Intelligence attacks
The first (by time) incident was registered on June 2: attackers hacked a server running Adobe ColdFusion 2021.0.0.2, after which they collected data about user accounts and installed a Trojan for remote management. After that, they tried to extract data from the system registry and account security manager, and also tried to use the available information security tools to gain access to SYSVOL, a special directory present in each domain controller.
On June 26, attackers used CVE-2023-26360 to break into a server running Adobe ColdFusion version 2016.0.0.3.A web shell was installed on the vulnerable server, thanks to which malicious code was embedded in the ColdFusion settings file. The attackers also obtained an administrative username and password.
Later, hackers successfully deleted the files used in the attacks, which allowed them to hide their presence. They also created new files in the directory C:\IBM this provided additional disguise: in particular, a network scanner was launched from this folder, which hackers used to study the environment.
In both cases, however, the attacks were detected and blocked before the attackers extracted any data and penetrated deeper into the agency's subnets. The CISA also indicated that all compromised assets were removed from key networks within 24 hours.

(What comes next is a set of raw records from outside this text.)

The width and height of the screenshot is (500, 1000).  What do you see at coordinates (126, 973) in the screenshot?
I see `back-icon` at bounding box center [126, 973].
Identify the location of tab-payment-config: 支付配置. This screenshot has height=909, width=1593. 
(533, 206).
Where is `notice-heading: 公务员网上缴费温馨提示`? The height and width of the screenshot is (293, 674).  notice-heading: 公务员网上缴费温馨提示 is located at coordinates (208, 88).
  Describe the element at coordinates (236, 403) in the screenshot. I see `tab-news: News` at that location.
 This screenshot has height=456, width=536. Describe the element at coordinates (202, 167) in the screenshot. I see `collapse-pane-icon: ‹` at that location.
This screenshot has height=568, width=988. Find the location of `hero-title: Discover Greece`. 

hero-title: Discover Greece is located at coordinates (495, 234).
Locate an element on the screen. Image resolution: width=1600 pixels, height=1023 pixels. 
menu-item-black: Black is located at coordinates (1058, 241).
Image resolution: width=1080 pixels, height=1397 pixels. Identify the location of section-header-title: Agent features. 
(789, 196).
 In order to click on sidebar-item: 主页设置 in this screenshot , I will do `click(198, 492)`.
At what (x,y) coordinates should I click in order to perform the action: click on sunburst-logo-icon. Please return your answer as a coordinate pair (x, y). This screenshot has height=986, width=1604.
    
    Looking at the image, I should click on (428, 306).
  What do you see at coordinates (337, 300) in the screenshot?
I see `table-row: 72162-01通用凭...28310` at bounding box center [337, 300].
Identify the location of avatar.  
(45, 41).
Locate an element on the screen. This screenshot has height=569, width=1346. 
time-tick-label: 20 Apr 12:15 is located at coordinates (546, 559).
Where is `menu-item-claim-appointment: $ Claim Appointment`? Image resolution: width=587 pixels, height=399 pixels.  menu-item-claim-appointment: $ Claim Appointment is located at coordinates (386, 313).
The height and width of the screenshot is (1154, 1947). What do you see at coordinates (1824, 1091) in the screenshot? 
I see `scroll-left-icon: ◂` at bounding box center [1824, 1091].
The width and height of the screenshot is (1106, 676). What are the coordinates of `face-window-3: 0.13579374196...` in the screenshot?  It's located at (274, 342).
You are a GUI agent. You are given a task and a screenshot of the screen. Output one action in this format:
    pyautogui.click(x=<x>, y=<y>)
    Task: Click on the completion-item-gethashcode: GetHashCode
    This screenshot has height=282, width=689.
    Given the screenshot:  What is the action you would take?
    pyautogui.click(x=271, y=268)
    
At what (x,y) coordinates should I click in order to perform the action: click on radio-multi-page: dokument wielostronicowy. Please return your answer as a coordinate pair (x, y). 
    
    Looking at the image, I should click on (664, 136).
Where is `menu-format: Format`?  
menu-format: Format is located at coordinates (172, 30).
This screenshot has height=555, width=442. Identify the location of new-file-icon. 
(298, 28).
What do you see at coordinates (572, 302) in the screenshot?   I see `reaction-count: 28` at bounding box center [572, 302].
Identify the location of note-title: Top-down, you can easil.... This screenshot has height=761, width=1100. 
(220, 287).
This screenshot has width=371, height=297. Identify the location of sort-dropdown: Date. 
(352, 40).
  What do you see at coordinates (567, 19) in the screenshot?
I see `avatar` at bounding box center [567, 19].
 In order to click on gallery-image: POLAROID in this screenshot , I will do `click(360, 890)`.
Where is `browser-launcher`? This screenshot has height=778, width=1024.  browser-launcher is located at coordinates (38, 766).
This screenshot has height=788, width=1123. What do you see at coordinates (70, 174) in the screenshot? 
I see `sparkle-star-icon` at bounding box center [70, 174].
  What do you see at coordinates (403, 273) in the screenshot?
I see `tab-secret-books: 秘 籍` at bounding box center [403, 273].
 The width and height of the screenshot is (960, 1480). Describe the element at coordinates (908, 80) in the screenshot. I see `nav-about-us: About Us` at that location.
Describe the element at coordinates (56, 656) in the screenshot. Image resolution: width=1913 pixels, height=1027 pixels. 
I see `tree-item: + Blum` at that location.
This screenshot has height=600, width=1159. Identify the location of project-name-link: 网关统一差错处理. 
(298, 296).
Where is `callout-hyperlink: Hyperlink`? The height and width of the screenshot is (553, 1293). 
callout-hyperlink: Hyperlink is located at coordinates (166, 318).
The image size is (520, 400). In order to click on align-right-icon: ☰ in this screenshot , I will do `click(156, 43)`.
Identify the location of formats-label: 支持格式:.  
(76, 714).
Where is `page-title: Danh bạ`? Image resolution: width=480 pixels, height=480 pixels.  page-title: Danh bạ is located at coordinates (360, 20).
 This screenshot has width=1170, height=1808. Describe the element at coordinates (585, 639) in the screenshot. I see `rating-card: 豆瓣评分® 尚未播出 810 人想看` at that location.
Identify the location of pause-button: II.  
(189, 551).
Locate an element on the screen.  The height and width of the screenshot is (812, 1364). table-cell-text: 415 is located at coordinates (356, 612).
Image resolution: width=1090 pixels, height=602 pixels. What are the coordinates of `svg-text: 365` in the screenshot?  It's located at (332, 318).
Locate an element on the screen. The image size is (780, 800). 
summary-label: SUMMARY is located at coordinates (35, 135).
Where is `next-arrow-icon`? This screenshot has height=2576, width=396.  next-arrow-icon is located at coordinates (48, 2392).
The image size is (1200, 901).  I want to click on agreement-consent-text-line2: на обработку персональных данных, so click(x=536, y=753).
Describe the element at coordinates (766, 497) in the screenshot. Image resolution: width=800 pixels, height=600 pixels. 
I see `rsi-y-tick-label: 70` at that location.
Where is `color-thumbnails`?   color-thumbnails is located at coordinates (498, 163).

"Back in March, CISA ordered government agencies to install fixes by April 5, but the attacks described occurred in June, which means that CISA's instructions were ignored," says Anastasia Melnikova, Director of Information Security at SEQ. According to her, the vendor has released the necessary fixes and the agency responsible for informing and coordinating the installation of software updates has issued all the appropriate bulletins. "Now all responsibility lies with those institutions that did not take the time to correct the situation. Apparently, someone will be fired, " Anastasia Melnikova summed up.
According to CISA, these attacks were purely intelligence-based. It remains unknown whether the same hacker group acted in both cases, or whether they were different actors.
The new CISA guidelines suggest updating ColdFusion to the latest versions, as well as debugging network segmentation, installing firewalls, and configuring security policies so that only signed software can run.